Col Kushal Thakur was tasked with heading the attack. Later, 1 Naga and Garhwal battalions were also attached to the forces.

The forces began the assault on 22 May. The initial assault was heavily resisted by the Pakistani forces. Pakistani forces were very well entrenched and fortified on the hill. On 30 May, the Indian forces approached the ridge very slowly and eventually a company led by Major Rajesh Adhikari approached the peak. In the resulting gunfight, Maj Adhikari was killed-in-action by Pakistani sniper. The 2inC of 18 Grenadiers, Lt Col Vishwanathan was also KIA.

On 28 May, a Mi-17 helicopter aiding the attack on Tololing peak was shot down by a SAM. All 4 crew members were killed. This attack severely affected the morale of the Indian forces.

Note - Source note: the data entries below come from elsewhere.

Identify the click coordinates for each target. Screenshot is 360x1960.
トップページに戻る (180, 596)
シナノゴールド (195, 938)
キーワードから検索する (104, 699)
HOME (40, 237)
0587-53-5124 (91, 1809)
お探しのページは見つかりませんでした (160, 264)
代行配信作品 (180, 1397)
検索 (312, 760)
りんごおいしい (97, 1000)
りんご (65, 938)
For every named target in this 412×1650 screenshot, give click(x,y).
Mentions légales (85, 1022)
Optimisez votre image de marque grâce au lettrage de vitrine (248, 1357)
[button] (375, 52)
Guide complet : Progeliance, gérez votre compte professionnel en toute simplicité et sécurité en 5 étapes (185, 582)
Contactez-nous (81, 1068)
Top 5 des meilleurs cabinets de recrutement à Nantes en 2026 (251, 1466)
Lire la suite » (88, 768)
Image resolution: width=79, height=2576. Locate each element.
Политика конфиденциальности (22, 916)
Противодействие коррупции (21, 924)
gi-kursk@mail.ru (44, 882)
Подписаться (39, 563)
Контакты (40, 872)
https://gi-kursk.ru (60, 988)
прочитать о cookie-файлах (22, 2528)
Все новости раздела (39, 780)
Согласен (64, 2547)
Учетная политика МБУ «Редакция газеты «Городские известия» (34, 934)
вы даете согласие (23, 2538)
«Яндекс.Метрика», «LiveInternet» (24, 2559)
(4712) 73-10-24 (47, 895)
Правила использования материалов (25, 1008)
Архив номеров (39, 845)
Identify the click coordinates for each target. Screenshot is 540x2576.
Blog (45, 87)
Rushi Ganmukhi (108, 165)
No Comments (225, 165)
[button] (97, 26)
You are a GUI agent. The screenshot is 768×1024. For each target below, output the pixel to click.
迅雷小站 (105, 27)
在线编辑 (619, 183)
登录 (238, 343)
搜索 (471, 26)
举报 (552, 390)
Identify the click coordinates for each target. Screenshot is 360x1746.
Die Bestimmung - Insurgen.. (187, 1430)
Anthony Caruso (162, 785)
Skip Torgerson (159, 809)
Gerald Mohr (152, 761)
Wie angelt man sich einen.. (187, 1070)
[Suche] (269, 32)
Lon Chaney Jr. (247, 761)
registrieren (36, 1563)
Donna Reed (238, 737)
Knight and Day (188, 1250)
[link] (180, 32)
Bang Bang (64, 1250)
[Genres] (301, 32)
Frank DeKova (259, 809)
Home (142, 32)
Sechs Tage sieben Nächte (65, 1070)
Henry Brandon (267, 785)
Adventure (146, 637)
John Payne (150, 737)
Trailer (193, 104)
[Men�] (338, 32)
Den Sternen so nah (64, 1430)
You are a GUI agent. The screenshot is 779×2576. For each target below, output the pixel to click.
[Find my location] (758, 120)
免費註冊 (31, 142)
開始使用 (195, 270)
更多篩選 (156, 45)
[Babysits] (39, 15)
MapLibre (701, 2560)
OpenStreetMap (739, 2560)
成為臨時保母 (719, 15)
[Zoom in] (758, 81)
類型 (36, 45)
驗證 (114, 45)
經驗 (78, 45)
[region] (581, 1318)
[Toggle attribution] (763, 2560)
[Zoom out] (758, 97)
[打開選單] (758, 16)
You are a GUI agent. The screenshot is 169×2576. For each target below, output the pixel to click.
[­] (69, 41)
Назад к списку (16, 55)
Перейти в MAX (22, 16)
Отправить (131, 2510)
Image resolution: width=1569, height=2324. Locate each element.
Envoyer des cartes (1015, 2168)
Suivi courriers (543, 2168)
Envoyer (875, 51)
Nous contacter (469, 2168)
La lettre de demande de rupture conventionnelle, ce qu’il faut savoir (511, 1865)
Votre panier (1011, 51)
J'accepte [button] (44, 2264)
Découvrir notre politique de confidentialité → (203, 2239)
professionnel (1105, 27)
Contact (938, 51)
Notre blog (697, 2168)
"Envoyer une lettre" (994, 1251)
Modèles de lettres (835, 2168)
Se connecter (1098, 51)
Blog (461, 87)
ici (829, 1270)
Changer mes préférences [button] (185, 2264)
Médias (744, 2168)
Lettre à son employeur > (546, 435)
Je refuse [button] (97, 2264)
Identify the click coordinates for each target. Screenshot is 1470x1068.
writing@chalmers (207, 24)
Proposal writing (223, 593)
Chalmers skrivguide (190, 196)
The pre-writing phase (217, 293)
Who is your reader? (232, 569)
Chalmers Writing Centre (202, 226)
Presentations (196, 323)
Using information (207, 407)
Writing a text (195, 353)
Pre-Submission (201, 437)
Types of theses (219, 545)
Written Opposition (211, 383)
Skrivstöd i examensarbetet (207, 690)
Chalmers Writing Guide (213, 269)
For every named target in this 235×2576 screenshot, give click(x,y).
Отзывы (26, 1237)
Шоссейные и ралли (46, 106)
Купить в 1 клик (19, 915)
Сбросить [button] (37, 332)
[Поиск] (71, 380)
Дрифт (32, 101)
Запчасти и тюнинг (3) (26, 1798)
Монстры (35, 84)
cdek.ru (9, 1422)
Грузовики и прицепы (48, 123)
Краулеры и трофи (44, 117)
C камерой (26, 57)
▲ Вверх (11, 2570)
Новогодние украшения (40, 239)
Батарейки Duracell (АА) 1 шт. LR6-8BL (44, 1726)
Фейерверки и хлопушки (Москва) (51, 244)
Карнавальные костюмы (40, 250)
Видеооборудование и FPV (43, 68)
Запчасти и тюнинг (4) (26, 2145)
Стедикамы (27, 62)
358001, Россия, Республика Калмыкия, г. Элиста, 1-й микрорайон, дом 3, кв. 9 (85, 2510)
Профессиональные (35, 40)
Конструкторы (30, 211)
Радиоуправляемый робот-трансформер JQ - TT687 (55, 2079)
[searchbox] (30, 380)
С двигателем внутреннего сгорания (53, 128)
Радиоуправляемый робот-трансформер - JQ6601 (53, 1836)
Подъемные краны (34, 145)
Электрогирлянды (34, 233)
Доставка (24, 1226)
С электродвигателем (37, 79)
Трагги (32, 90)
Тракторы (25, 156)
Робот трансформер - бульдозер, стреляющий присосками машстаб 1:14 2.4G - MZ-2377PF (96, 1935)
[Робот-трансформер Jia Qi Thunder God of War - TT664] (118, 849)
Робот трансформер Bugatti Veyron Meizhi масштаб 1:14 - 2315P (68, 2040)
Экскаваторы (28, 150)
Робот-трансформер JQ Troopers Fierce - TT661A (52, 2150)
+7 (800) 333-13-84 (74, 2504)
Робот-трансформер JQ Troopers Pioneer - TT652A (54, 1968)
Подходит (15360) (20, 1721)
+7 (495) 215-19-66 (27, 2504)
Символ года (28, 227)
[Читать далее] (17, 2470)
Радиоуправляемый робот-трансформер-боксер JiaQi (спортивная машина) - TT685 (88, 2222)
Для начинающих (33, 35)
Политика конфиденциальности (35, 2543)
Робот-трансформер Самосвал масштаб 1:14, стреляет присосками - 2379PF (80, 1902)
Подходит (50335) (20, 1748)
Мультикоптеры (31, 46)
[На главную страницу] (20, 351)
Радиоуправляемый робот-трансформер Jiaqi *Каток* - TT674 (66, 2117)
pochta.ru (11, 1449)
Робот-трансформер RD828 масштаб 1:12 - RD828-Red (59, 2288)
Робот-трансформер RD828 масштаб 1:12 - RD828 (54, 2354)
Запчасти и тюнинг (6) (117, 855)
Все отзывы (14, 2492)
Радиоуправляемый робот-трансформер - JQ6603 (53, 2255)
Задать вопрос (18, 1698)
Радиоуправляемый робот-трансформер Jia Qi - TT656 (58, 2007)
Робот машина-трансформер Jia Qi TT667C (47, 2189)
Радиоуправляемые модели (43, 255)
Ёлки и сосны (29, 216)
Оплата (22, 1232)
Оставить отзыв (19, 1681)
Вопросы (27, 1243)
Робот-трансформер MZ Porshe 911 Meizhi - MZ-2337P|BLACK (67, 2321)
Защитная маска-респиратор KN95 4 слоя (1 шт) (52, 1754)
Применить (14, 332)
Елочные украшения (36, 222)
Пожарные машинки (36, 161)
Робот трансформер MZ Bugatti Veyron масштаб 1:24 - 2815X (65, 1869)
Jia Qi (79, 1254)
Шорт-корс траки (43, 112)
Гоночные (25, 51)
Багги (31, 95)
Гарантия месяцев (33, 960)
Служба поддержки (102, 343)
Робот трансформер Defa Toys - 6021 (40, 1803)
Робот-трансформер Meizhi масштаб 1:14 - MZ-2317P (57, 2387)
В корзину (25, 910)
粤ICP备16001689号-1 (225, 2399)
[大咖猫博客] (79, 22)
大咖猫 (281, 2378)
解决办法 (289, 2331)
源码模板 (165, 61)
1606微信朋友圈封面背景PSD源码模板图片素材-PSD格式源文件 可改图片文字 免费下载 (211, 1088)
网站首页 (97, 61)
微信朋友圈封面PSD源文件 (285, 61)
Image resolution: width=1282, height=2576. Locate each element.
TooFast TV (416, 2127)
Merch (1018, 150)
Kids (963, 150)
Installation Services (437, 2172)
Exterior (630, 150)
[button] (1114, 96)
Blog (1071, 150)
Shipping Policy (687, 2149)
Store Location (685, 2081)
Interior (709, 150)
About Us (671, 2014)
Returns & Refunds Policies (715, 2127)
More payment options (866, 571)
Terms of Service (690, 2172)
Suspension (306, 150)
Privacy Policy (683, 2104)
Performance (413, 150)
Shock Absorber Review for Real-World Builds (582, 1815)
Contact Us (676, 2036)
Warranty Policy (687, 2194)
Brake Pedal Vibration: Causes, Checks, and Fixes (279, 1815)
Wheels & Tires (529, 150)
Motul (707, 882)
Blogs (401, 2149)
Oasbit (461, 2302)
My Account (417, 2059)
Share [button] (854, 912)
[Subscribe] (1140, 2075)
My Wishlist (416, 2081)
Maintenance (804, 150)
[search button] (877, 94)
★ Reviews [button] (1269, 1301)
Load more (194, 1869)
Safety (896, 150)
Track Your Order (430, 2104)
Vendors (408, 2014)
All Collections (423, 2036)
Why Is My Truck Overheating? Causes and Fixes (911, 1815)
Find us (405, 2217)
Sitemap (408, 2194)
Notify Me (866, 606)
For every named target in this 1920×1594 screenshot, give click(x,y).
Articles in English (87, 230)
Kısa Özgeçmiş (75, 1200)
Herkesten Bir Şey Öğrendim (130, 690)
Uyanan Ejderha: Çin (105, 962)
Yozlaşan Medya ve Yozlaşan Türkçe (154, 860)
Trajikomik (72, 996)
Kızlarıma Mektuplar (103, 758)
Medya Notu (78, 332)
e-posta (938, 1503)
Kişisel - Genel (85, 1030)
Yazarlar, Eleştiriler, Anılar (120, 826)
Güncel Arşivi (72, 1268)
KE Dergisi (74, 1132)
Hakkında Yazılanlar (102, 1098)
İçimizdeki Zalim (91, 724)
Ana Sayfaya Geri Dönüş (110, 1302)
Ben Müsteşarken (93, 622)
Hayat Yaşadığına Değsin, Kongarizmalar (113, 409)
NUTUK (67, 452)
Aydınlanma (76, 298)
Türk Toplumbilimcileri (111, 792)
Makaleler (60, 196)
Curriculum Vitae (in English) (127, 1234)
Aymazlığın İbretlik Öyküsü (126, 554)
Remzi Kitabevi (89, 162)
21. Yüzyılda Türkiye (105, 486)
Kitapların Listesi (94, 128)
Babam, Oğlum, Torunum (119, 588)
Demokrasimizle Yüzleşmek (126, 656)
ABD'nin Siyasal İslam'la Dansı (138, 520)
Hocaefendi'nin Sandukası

Between 2 June and 11 June, the Pakistani and Indian forces remained at stalemate as Indian forces made several attempts to recover Maj Adhikari's body. Kushal Thakur worked hard to resupply the positions and recover the bodies of the killed soldiers. In this period several other units were brought to help with the attack. 2 Rajputana rifles was eventually brought in for assistance and a final assault was planned.

On 2 July, the final assault began. Under the guise of heavy artillery fire, the Indian forces assaulted the Pakistani forces from front and one company under the command of Major Vivek Gupta flanked the enemy positions. In the resulting assault, Maj Gupta was killed in action. By 7 July, all enemy positions were abandoned by Pakistani forces and the Indian companies recaptured Tololing.

==Aftermath==
Major Rajesh Adhikari, Major Vivek Gupta ( Posthumously)and Havildar Digendra Kumar were awarded the Maha Vir Chakra India's second highest war time military honour for their daring actions on the peak. Col Ravindranath and Captain Vijayant Thapar were awarded Vir Chakra.

From Pakistan's side, Major Abdul Wahab was awarded the Sitara-e-Jurat, Pakistan's third highest military honour as Major Abdul Wahab was killed defending the captured peak.

== In popular culture ==
Turning Point at Tololing, a feature documentary hosted by Maj Gen G. D. Bakshi, aired on the Indian television channel Epic TV. It details the political and military background and course of the battle.